This is Part 2 of the “Extending Oracle Blockchain Events with OCI” series. In Part 1 I introduced the solution architecture and the different components that will be utilized for extending Oracle Blockchain platform with OCI services. In this Blog series, I will explain the steps needed to prepare your OCI environment and setup all the needed security artifacts.

The first building block of any Oracle OCI solution is to ensure you have the proper IAM policies for provisioning, managing and configuring OCI services. To properly scope your access, it is recommended that you create a dedicate group and target the corresponding required policies against it.

Note: Make sure to login as a user with OCI Administrator privileges.

Compartments

Compartments are the primary building blocks you use to organize your cloud resources. You use compartments to organize and isolate your resources to make it easier to manage and secure access to them.  When your tenancy is provisioned, a root compartment is created for you. Your root compartment holds all of your cloud resources.
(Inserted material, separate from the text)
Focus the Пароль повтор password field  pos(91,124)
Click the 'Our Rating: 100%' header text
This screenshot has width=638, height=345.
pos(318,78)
You can think of the root compartment like a root folder in a file system.  The first time you sign in to the Console and select a service, you will see your one, root compartment.

You can create compartments under your root compartment to organize your cloud resources in a way that aligns with your resource management goals. As you create compartments, you control access to them by creating policies that specify what actions groups of users can take on the resources in those compartments.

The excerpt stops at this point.